Sur son site e-commerce, The North Face a ainsi testé une nouvelle manière de vendre, de façon personnalisée, en reprenant les questions et les étapes suivis par les vendeurs en magasin pour conseiller les clients. Un seul produit était concerné par le test, mais le dispositif donne un premier aperçu de ce que pourrait être l'e-commerce de demain.

Aux Etats-Unis, dans la foulée de ce que propose Amazon Echo, le distributeur de fournitures de bureaux Staples travaille avec IBM pour concevoir un bouton "intelligent", qui, grâce à un échange vocal en langage naturel, permet d'enregistrer les commandes tout en prenant en compte l'historique d'achat du client.

En France, à l'occasion du lancement de la série The Young Pope, BETC et Canal + ont lancé compte Twitter, à partir duquel le Pape Pie XII adressait des messages personnalisés, générés grâce à Watson et à son analyse de l'Ancien Testament.

 

Comprendre les émotions : la prochaine étape

"La reconnaissance des émotions grâce à l'Intelligence Artificielle est l'enjeu de demain, notamment avec la sortie de l'iPhone X qui intègre la technologie Face ID et sera capable de capter vos émotions" explique Manuel Diaz. Grâce à l'étude des émotions et du sentiment, les réponses et les contenus proposés par l'Intelligence Artificielle pourront être encore davantage personnalisés.

Chez M6, des équipes travaillent depuis deux ans sur ce thème et préparent activement le lancement d'une offre d'analyse sémantique appliquée à la publicité, pour permettre de meilleurs ciblages. "Pour un annonceur, il vaut mieux diffuser son spot après un contenu qui est dans le même registre émotionnel : la mémorisation est augmentée de 12% en moyenne" explique Kim Younes. Afin de mesurer cet impact, la chaîne a mené une étude avec Harris Interactive, en s'appuyant sur des techniques de neurosciences.

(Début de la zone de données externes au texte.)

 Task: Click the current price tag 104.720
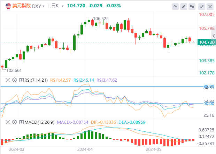206,42
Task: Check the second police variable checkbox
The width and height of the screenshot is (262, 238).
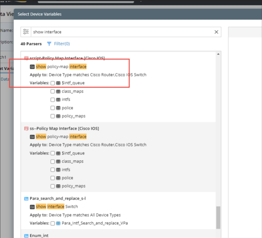Action: click(x=52, y=178)
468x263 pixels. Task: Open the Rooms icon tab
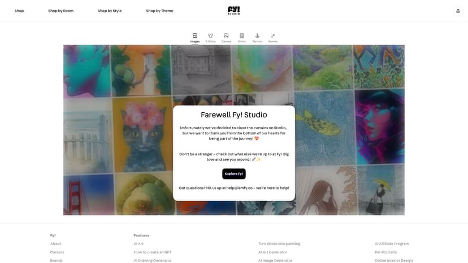(273, 36)

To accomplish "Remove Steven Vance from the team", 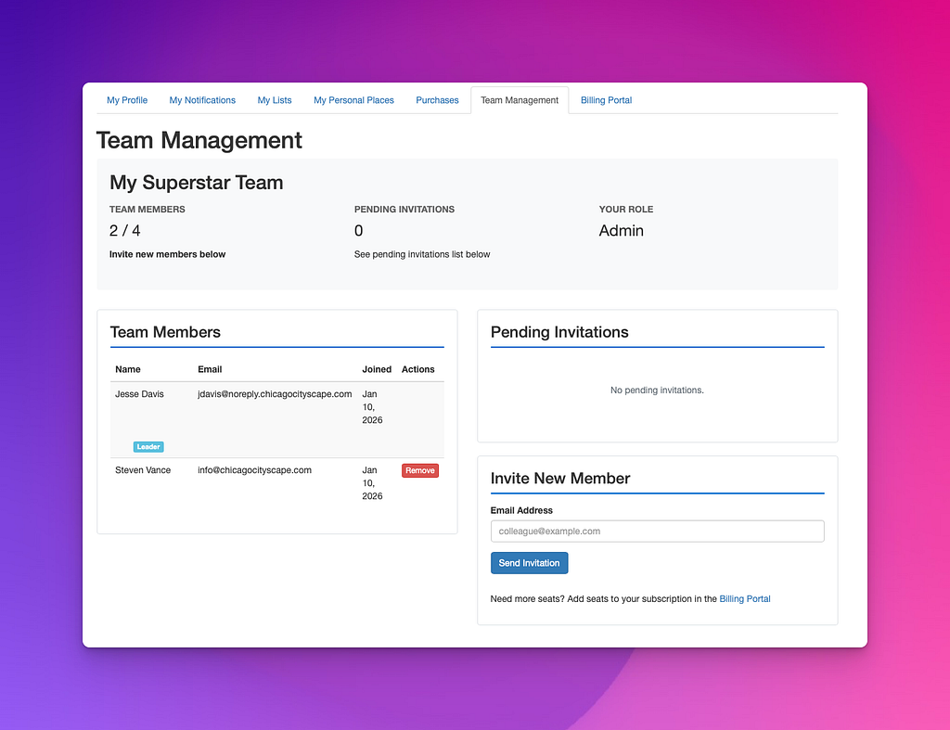I will coord(420,470).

En 2018, les annonceurs de M6, en télévision mais aussi sur le Replay, pourront cibler les moments de diffusion les plus propices, en fonction de la tonalité de leurs messages, analysée par Semantiweb. Pour les identifier, la régie s'appuie sur l'analyse des sous-titres des programmes, et distingue six émotions (joie, surprise, rire, frisson, être ému, nostalgie). Coca-Cola sera le premier annonceur à utiliser le dispositif, en exclusivité dans un premier temps.

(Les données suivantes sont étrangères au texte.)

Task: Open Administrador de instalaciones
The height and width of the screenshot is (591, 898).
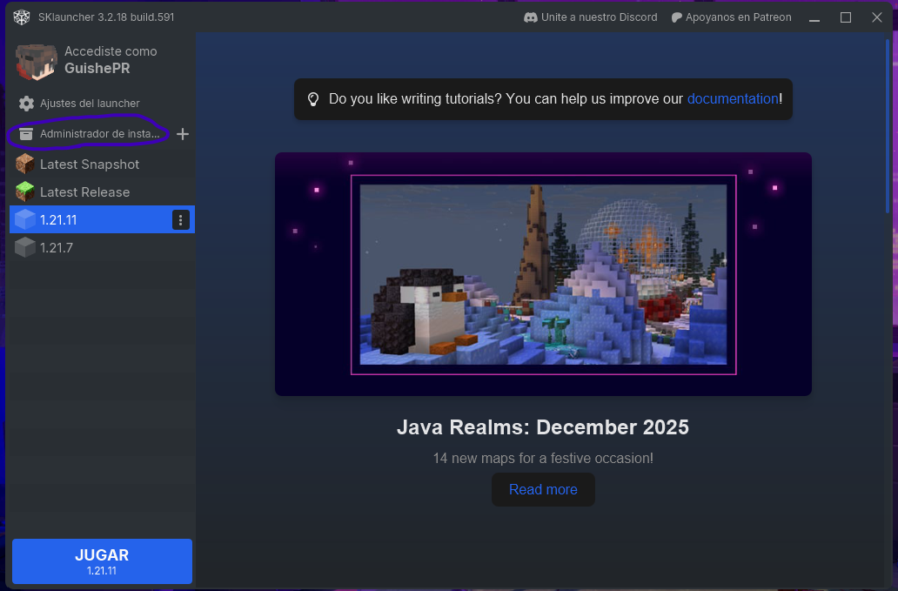Action: [100, 134]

Attention, l'IA n'est pas une baguette magique

L'IA est le concept à la mode, utilisé à tout va, mais sans avoir encore fait totalement ses preuves. Par exemple, les détracteurs d'IBM lui reprochent d'avoir surtout appliqué le marketing à l'IA, plutôt que l'inverse... Vincent Perrin le reconnait : "il y a peut-être eu des sur-attentes de la part de nos clients. Nous avons trois ans de maturité sur le sujet. Aujourd'hui, on explique clairement ce que Watson est capable de faire, on montre ce qui va prendre du temps. Il ne faut pas s'attendre à ce que l'Intelligence Artificielle prenne un document et apprenne tout seul : c'est un apprentissage supervisé, qui demande de la patience."

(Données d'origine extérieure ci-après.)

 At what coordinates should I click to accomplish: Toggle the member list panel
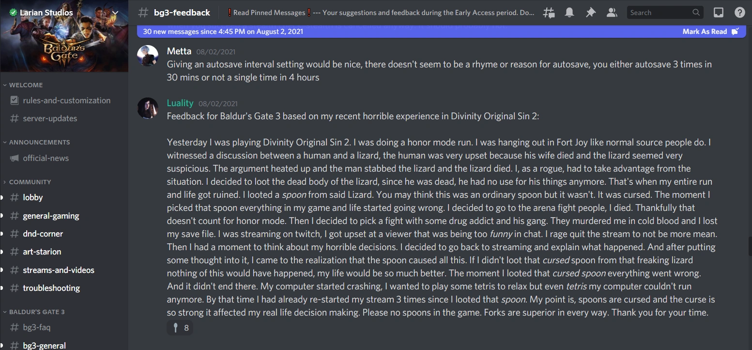(612, 13)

De la patience, certes, mais pour beaucoup, le temps presse : 30% des PDG américains interrogés par Forrester se disent prêts à virer leurs directeurs marketing parce qu'ils ne vont pas assez vite (ou n'ont pas les compétences) dans le domaine de la donnée... Manuel Diaz se veut plus rassurant : "la génération de directeurs marketing qui arrive sera celle des prochains PDG"... à condition pour leurs entreprises de prendre à temps la vague de la donnée et de l'IA.